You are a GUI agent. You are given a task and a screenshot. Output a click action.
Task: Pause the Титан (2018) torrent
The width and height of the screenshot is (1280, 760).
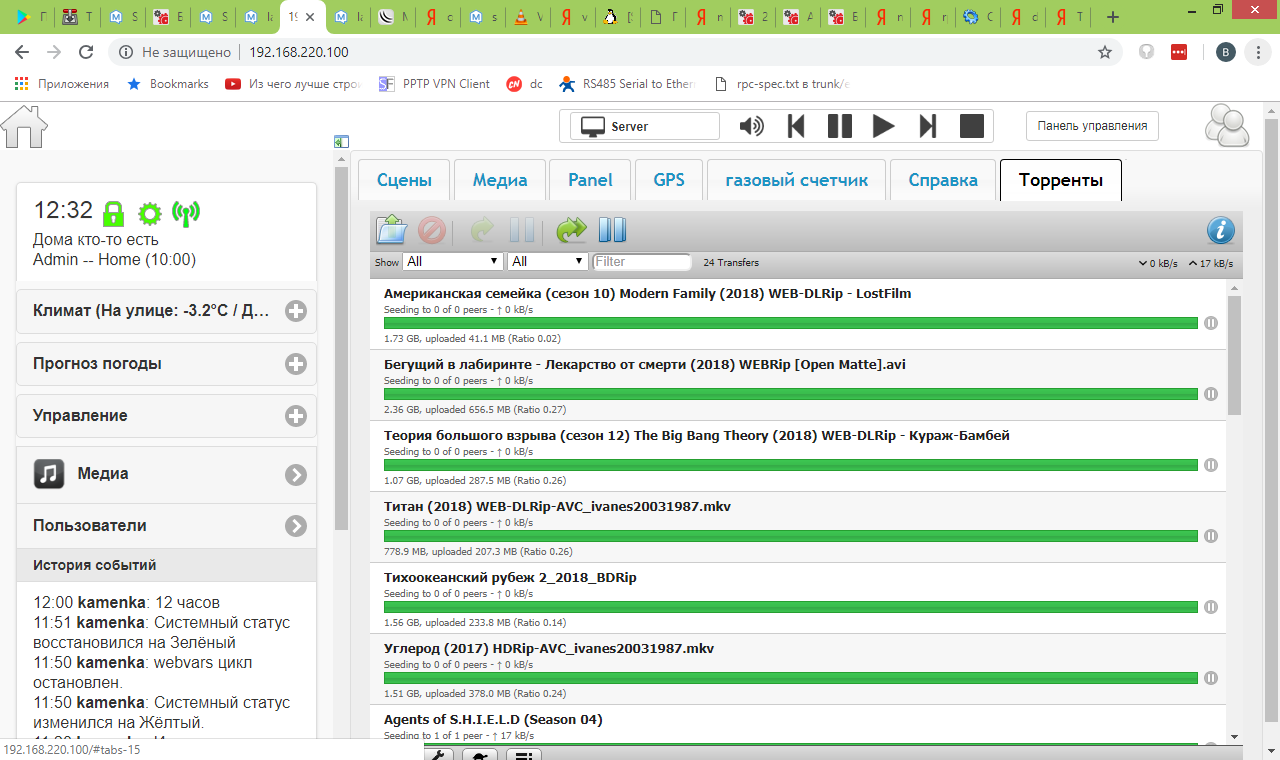click(x=1211, y=536)
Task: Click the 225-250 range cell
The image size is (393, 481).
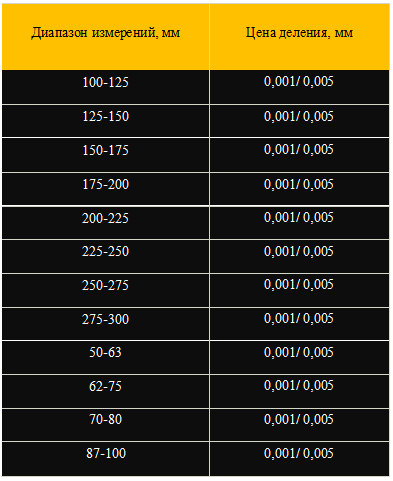Action: tap(105, 256)
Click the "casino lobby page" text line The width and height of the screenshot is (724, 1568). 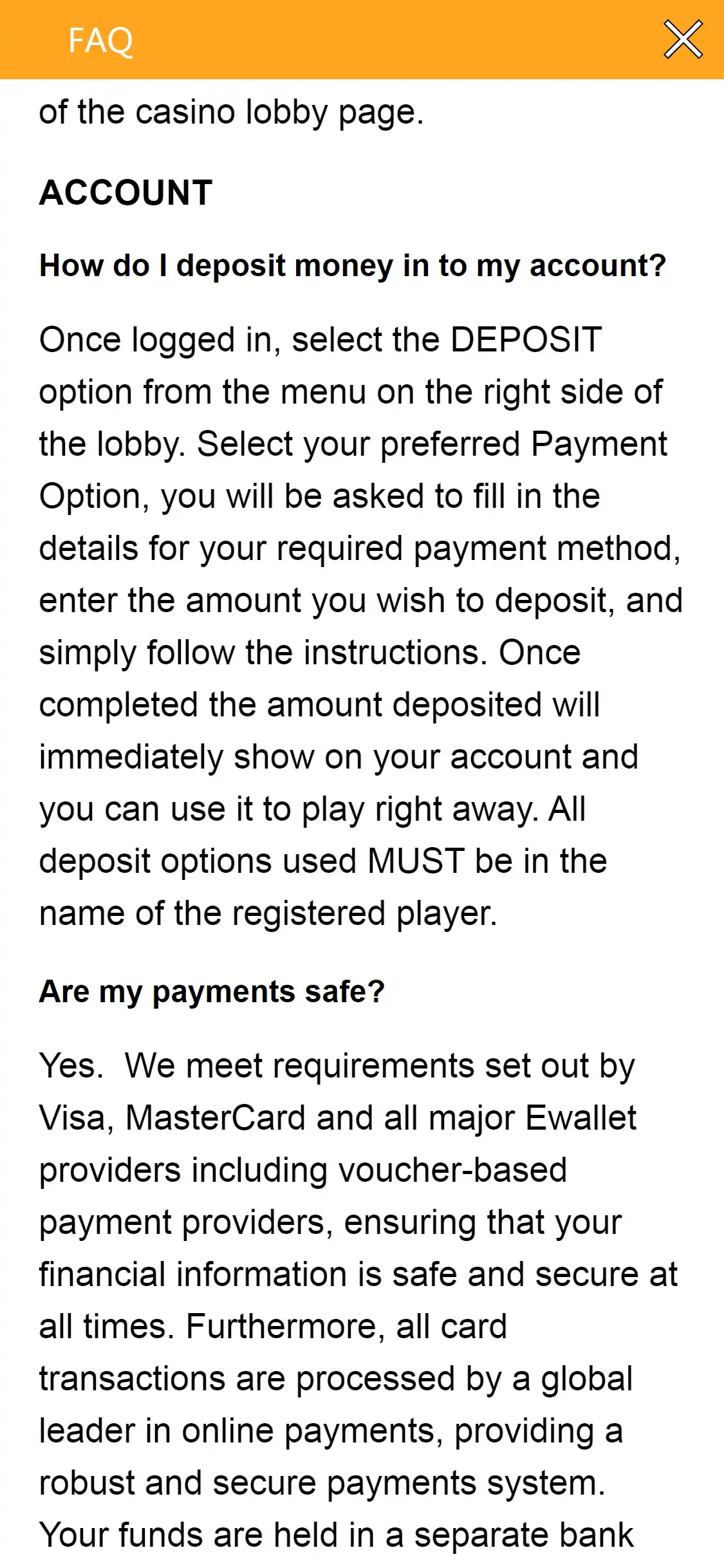[231, 112]
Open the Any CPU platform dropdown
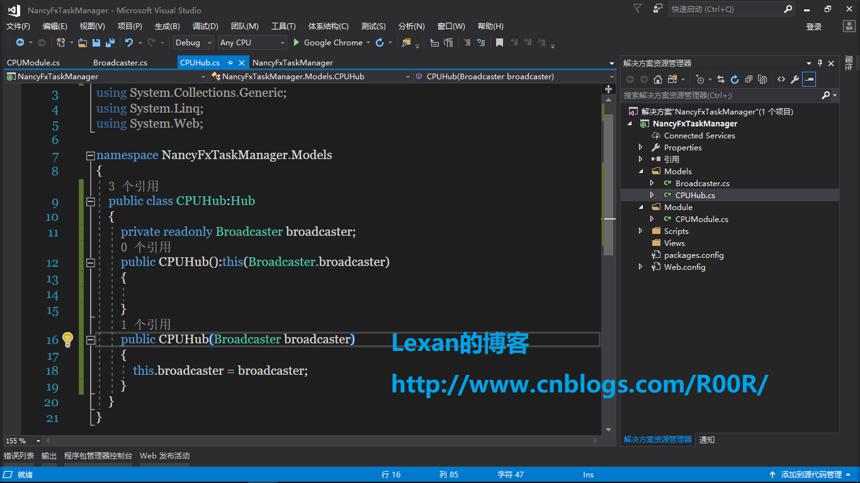Image resolution: width=860 pixels, height=483 pixels. tap(252, 43)
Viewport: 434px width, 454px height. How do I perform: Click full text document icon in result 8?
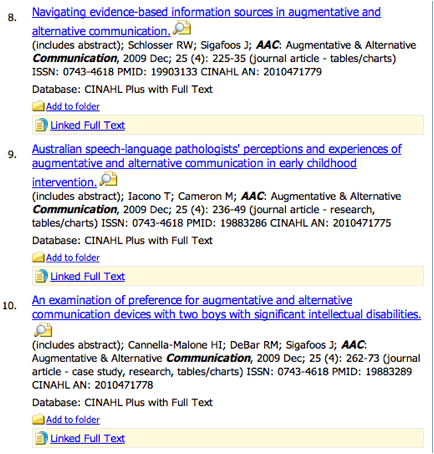[x=41, y=125]
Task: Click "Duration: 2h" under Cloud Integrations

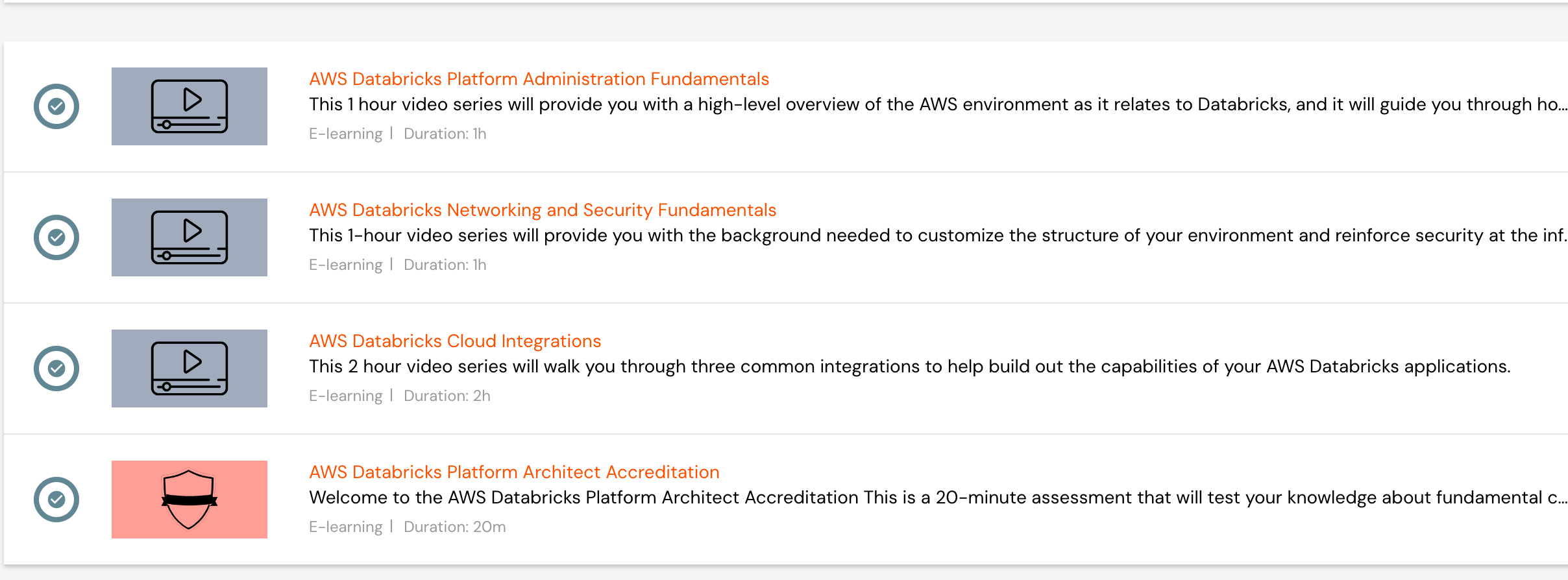Action: (447, 396)
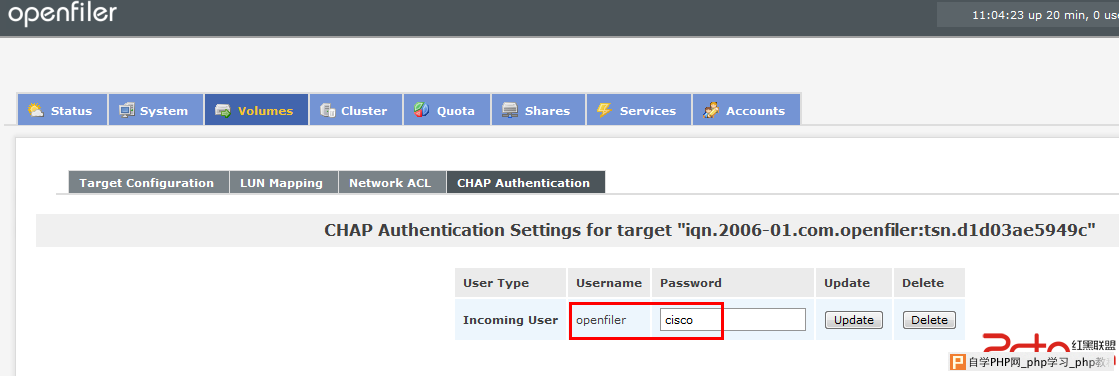This screenshot has height=376, width=1119.
Task: Click the Cluster tab server icon
Action: [x=328, y=111]
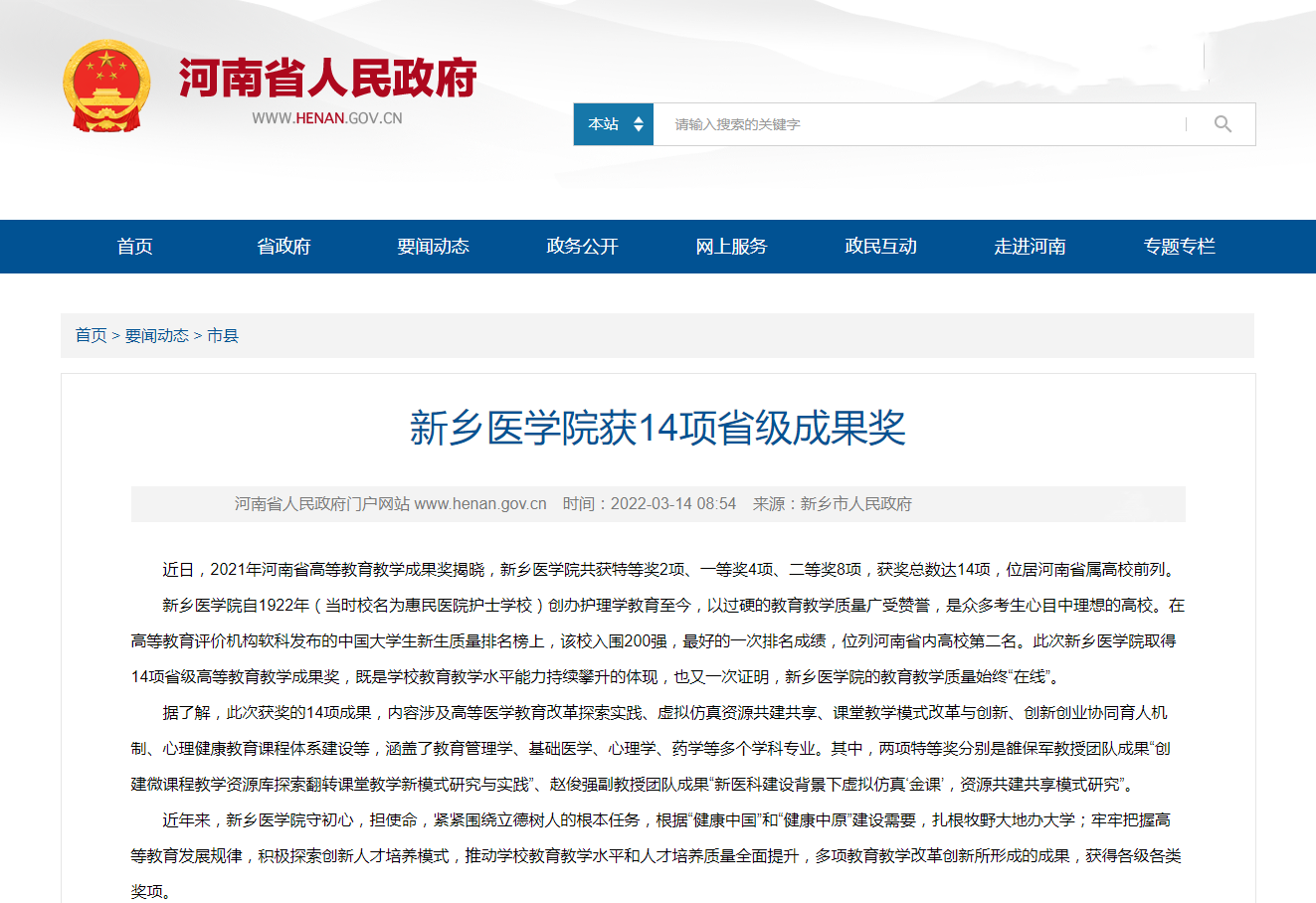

*Exercise brief*. Reproduce exactly the part of the records above that begins at the line holding "Open the Any CPU platform dropdown" and ends at the final line, both included, leaving out the pictures.

*Exercise result*.
Open the Any CPU platform dropdown
Image resolution: width=860 pixels, height=483 pixels. tap(252, 43)
Viewport: 434px width, 454px height. How do I perform: Click full text document icon in result 8?
[x=41, y=125]
Task: Click "Duration: 2h" under Cloud Integrations

Action: (447, 396)
This screenshot has height=376, width=1119.
Task: Click the Cluster tab server icon
Action: [x=328, y=111]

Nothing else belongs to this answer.